Abstract C031: A randomized Phase 1b study of IGM-8444 in combination with FOLFIRI + bevacizumab compared to FOLFIRI + bevacizumab alone in second line metastatic colorectal cancer
Susanna Ulahannan, Meredith Pelster, Patricia LoRusso, Gerald Falchook, Judy Wang, Minal Barve, Jaspreet Grewal, Warren Chow, Jason Henry, Michael Cecchini, Vivek Subbiah, Maya Leabman, Genevive Hernandez, Yao Li, Angus Sinclair, Beatrice Wang, Maya Kotturi, Eric Humke, Sean Ahern, Leslie Ennis, Melaine Caruano, Sapeck Agrawal- Cancer Research
- Oncology
Abstract
Background: Death receptor 5 (DR5), a member of the tumor necrosis factor (TNF) receptor superfamily that binds to TNF-related apoptosis-inducing ligand and activates the extrinsic apoptotic pathway, is an attractive target for cancer therapies given its upregulated expression in multiple cancers and ability to induce apoptosis. However, key limitations of therapies targeting DR5 are a lack of potency due to an inability to multimerize DR5, and/or clinically significant hepatoxicity. IGM-8444 is an IgM-based DR5 agonist with 10 binding sites that allow multimerization and subsequent activation of DR5. Preclinical studies demonstrate IGM-8444 cytotoxicity as a single agent and in combination in a range of tumors. We discuss our ongoing randomized study of IGM-8444 in combination with FOLFIRI + bevacizumab compared to FOLFIRI + bevacizumab alone in second line metastatic colorectal cancer (mCRC) (NCT04553692).
Methods: This study is a Phase 1b, multicenter, randomized, open-label clinical trial of IGM-8444 in combination with FOLFIRI + bevacizumab compared to FOLFIRI + bevacizumab alone in patients with second line mCRC who have not received prior irinotecan in either the adjuvant, locally advanced, or metastatic setting. Patients will be randomized 1:1 either to Treatment Arm 1: IGM-8444 in combination with FOLFIRI + bevacizumab or Treatment Arm 2: FOLFIRI + bevacizumab. Patients will be stratified by the presence of liver metastases and KRAS mutational status.

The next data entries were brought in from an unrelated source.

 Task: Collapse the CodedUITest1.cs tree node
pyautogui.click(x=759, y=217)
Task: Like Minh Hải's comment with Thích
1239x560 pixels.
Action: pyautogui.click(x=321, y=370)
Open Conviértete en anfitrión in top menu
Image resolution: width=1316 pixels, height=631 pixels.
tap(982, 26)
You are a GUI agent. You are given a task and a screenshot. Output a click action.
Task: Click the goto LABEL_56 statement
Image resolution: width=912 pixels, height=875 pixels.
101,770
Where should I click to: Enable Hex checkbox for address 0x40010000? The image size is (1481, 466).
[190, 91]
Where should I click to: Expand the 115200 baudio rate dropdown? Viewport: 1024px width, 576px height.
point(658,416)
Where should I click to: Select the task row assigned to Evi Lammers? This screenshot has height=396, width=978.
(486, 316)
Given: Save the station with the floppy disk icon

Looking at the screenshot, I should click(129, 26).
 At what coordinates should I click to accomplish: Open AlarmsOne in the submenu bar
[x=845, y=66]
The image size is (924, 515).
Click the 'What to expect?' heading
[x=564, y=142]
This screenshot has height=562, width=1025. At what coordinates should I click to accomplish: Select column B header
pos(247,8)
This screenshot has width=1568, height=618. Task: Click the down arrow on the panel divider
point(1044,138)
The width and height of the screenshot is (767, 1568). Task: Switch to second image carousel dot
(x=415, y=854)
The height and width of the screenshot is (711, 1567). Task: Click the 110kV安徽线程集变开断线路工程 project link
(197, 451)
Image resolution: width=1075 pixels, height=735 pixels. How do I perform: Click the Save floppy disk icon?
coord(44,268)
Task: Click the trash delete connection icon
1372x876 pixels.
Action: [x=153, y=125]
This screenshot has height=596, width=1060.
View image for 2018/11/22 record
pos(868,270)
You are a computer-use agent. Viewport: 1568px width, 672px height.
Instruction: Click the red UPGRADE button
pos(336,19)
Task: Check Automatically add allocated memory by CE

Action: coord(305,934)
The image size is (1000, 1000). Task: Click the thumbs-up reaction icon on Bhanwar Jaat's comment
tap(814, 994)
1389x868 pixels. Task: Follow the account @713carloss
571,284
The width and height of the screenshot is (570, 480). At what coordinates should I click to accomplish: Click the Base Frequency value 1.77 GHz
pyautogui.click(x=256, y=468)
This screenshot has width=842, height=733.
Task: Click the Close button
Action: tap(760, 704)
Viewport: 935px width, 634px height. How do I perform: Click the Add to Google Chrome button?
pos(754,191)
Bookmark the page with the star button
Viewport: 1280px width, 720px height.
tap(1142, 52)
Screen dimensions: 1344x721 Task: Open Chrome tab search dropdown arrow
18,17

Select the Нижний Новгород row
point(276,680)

Patients randomized in Treatment Arm 2 will have the opportunity to crossover to Treatment Arm 1 after confirmed radiographic progression. Patients will receive IGM-8444 on Days 1 and 15 of each 28-day cycle at a dose level of 3 mg/kg. IGM-8444 will be dosed prior to administering FOLFIRI + bevacizumab in Treatment Arm 1. FOLFIRI + bevacizumab will be administered in accordance with prescribing guidelines and institutional standards. Patients will continue this regimen until disease progression or unacceptable toxicity. The primary endpoint will be progression-free survival as determined by study investigators. Secondary endpoints include frequency and severity of adverse events, overall response rate, duration of response, and overall survival as determined by study investigators. The randomized study is currently open with patients actively enrolling. The planned study size is 110 patients. Clinical Trial Registry Number NCT04553692
Citation Format: Susanna Ulahannan, Meredith Pelster, Patricia LoRusso, Gerald Falchook, Judy Wang, Minal Barve, Jaspreet Grewal, Warren Chow, Jason Henry, Michael Cecchini, Vivek Subbiah, Maya Leabman, Genevive Hernandez, Yao Li, Angus Sinclair, Beatrice Wang, Maya Kotturi, Eric Humke, Sean Ahern, Leslie Ennis, Melaine Caruano, Sapeck Agrawal. A randomized Phase 1b study of IGM-8444 in combination with FOLFIRI + bevacizumab compared to FOLFIRI + bevacizumab alone in second line metastatic colorectal cancer [abstract]. In: Proceedings of the AACR-NCI-EORTC Virtual International Conference on Molecular Targets and Cancer Therapeutics; 2023 Oct 11-15; Boston, MA. Philadelphia (PA): AACR; Mol Cancer Ther 2023;22(12 Suppl):Abstract nr C031.